ANAYASA MAHKEMESİ KARARI
Esas Sayısı : 1971/15
Karar Sayısı : 1971/28
Karar Tarihi:4/3/1971
İTİRAZ YOLUNA BAŞVURAN: Yenice Asliye Ceza Mahkemesi
İTİRAZIN KONUSU : 4.4.1929 günlü, 1412 sayılı Ceza Muhakemeleri Usulü Kanununun 97. maddesinde yer alan “Ancak tehirinde mazarrat umulan hallerde Cumhuriyet Müddeiumumileri ve müddeiumumilerin muavini sıfatiyle emirlerini icraya memur olan zabıta memurları arama yapabilirler” hükmiyle, 4.7.1934 günlü, 2559 sayılı Polis Vazife ve Selâhiyet Kanununun 9. maddesinin E bendinde yer alan “Zabıta şüphe üzerine bu kabil eşhasın üzerini arayabilir” hükmünün, Anayasa’nın 11.,14. ve 15/2. maddelerine aykırı olduğu yolunda Cumhuriyet Savcısınca ileri sürülen iddiayı mahkemede ciddi görerek benimsemiş ve Anayasa’nın 151. maddesine dayanılarak Anayasa Mahkemesine başvurulmuştur.
I-Olay :
Jandarma karakoluna götürülen ve yapılan arama sonucunda üstünde bıçak bulunan sanık hakkında, 6136 sayılı Kanunun 15. ve tehdit suçundan ötürü Türk Ceza Kanununun 191/1. maddeleri uyarınca, 17.1.1970 günlü, 1970/33-1970/10 sayılı iddianame ile dava açılmıştır. Yenice Asliye Ceza Mahkemesinde 1970/10 esas sayısını alan davanın 17.2.1971 günlü duruşmasında Cumhuriyet Savcısı, Ceza Muhakemeleri Usulü Kanununun 97. maddesinin birinci fıkrasının ve Polis Vazife Selâhiyet Kanununun 9. maddesinin E bendinin aramaya ilişkin hükümlerinin Anayasaya aykırı olduğunu ileri sürmüş ve bu yoldaki itirazın ciddi olduğu kanısına varan mahkeme de iptal istemi ile Anayasa Mahkemesine başvurmuştur.

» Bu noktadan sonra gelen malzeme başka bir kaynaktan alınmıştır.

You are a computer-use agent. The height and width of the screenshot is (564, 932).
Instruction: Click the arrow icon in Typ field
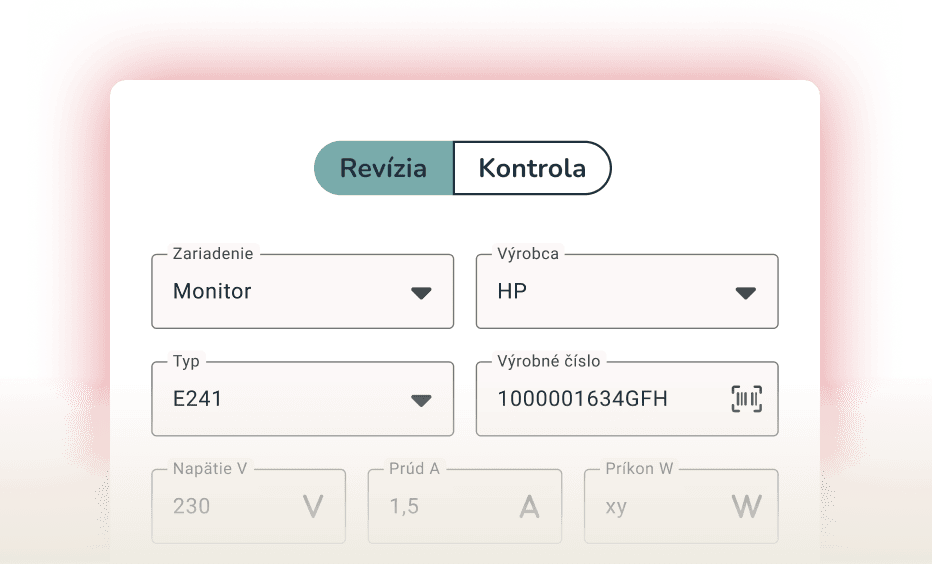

II-Mahkemenin gerekçesi özeti:
1-Anayasanın 15. maddesinde “Kanunun açıkça gösterdiği hallerde, usulüne göre verilmiş hakim kararı olmadıkça; kamu düzeninin gerektirdiği hallerde de, kanunla yetkili kılınan merciin emri bulunmadıkça, kimsenin üstü, özel kâğıtları eşyası aranamaz” denilmektedir. Oysa iptal istemine konu olan yasalar, tehirinde mazarrat umulan hallerde arama yetkisini Cumhuriyet Savcısına ve zabıtaya tanımış bulunmaktadır. Ayrıca, zabıta, 2559 sayılı Kanunun 9/E. maddesi hükmüne dayanarak bu bentte gösterilen serseri ve sabıkalıların üstlerini de arayabilmektedir. “Kamu düzeni” sözü sınırlı bir kavram olduğu halde “tehirinde mazarrat umulan haller” deyimi çok daha geniş ve esnek bir kavram olduğu, “serseri ve sabıkalı” deyimlerinin yorumlanması da zabıtaya bırakıldığı için bu hükümler Anayasa’ya ters düşen uygulamalara olanak sağlamaktadır. Şu nedenlerle Ceza Muhakemeleri Usulü Kanununun 97. maddesinin birinci fıkrasında ve 2559 sayılı Kanunun 9. maddesinin E bendinde yer alan söz konusu hükümlerin Anayasanın 11.,14. ve 15/2. maddelerine aykırılığı açıktır.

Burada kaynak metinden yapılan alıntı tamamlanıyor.